ACTION ITEM:
Beginning with the line that includes "The height and width of the screenshot is (489, 993)." and ending with the last line, print the records exactly, leaving every picture out.

━━ INPUT FOR THIS TASK

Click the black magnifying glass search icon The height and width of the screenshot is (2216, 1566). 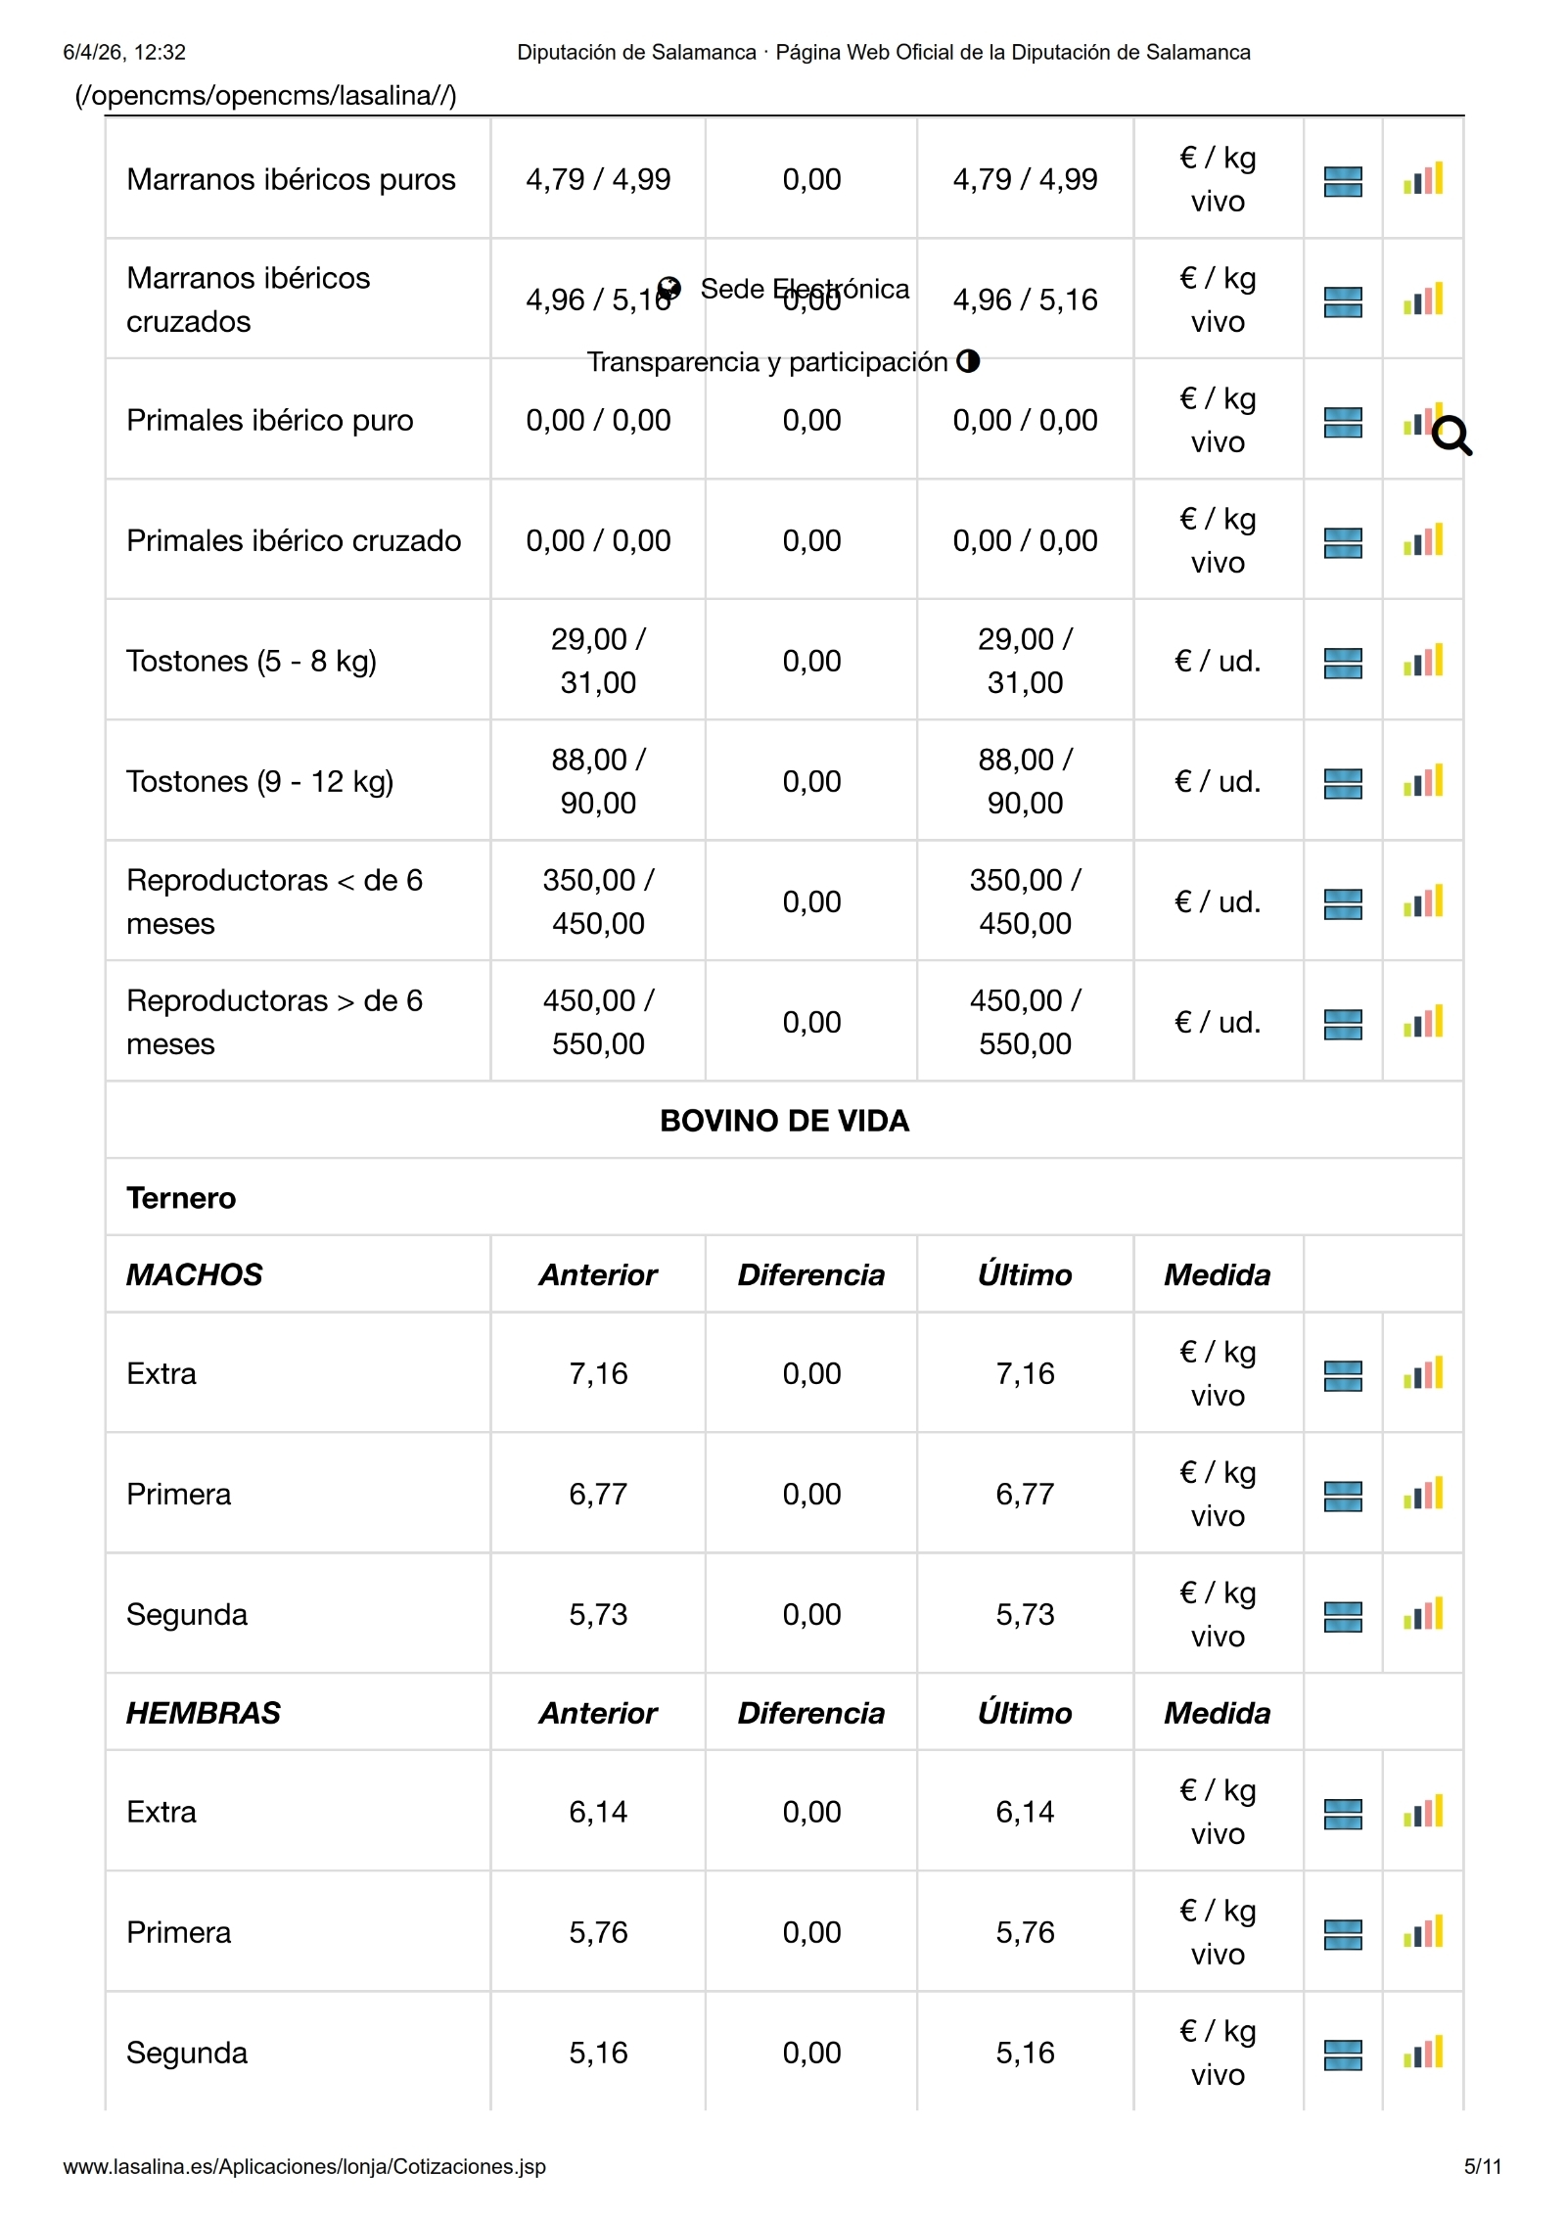click(x=1451, y=436)
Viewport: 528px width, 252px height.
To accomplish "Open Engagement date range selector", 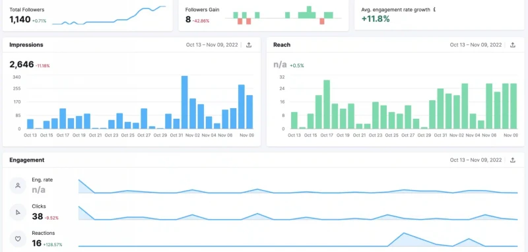I will point(476,160).
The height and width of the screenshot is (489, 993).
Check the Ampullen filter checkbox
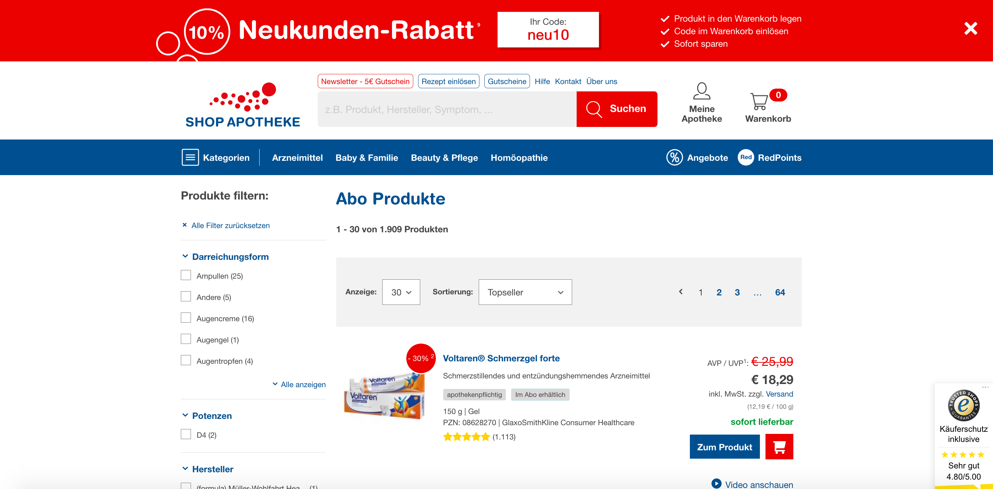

━━━━

ANSWER TO THE PROBLEM:
The height and width of the screenshot is (489, 993).
Check the Ampullen filter checkbox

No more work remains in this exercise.